[tex-hyphen] Google Books corpus

Aleks Kleyn Aleks_Kleyn at MailAPS.org
Fri Jul 1 06:04:55 CEST 2011


Few words about Google errors mentioned bellow. As far as understand they
restored text from scanned image. This is artificial intelligence, the field
which evolves slowly. Not everything is perfect on Google, but I think this
problem will be fixed later.

Aleks Kleyn
http://alekskleyn.dyndns-home.com:4080/  
http://sites.google.com/site/AleksKleyn/ 
http://arxiv.org/a/kleyn_a_1  
http://AleksKleyn.blogspot.com/
http://KleynAleks.blogspot.com/

-----Original Message-----
From: tex-hyphen-bounces at tug.org [mailto:tex-hyphen-bounces at tug.org] On
Behalf Of Stephan Hennig
Sent: Thursday, June 30, 2011 7:25 PM
To: About TeX hyphenation patterns, old and new.
Subject: [tex-hyphen] Google Books corpus

Hi,

I haven't seen mentioned it here before, so ...

In
<URL:http://permalink.gmane.org/gmane.science.linguistics.corpora/13159>,
Google
has announce public availability of Google Books corpora for several
languages (English, Chinese, French, German, Hebrew, Russian, Spanish).
 The corpora are two years old (2009-07-15).  License is Creative
Commons Attribution 3.0 Unported.

Corpora contain only words that have been observed in at least 40
different books.  For each word, frequencies are given per observed
year.  But years have to be taken with a grain of salt: Searching for
'computer' in the German corpus with the Books Ngram Viewer
<URL:http://ngrams.googlelabs.com/> and clicking at range '1800-1966' at
the bottom reveals a computer lexicon from 1902, which was obviously
printed in 1992.  Additionally, the German corpus contains lots of
typical OCR errors like

    incorrect                correct

  ßrot                     Brot
  AVahrscheinlichkeit      Wahrscheinlichkeit

that I would have expected to be handled better by Google.  (Well, there
are many of such typical errors, but with low frequencies each so that
in total they shouldn't generate significant skew to the data.)

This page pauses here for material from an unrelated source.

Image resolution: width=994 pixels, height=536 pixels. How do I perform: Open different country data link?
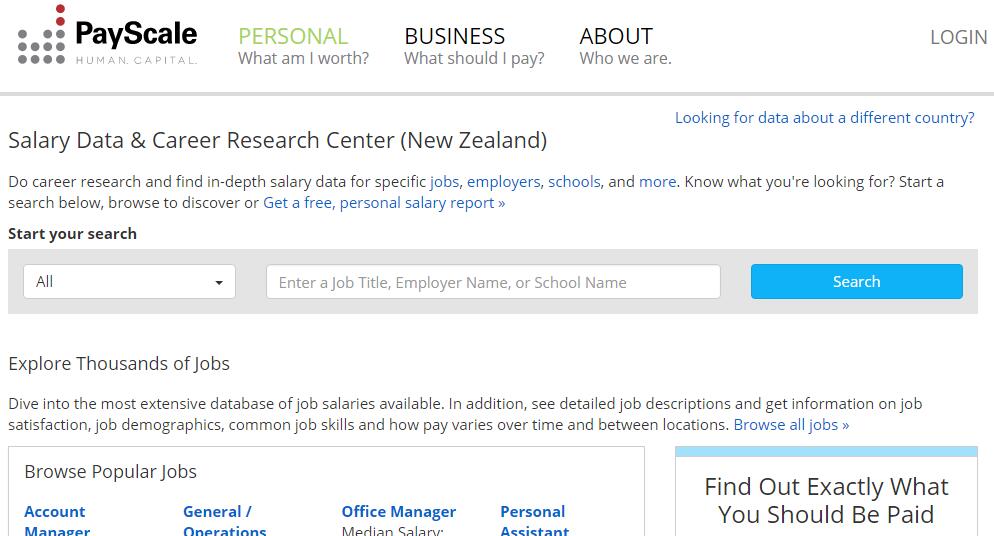(824, 118)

A few numbers for the German corpus (the only one I have looked at so far):

  * The size of the list of 1-grams is 1 GB compressed, 5 GB
    uncompressed.

  * Most frequent word is 'der' with a frequency of 1,167,791,242.

  * The list contains 24 frequency classes, class 24 being
    incomplete (the 40 books limit).

  * After consolidating the list (cumulating frequencies of the
    same words over all years), there are 3.6 million words.
    The final list has a size of ca. 60 MB.

  * The oldest books in the German corpus are from 1564.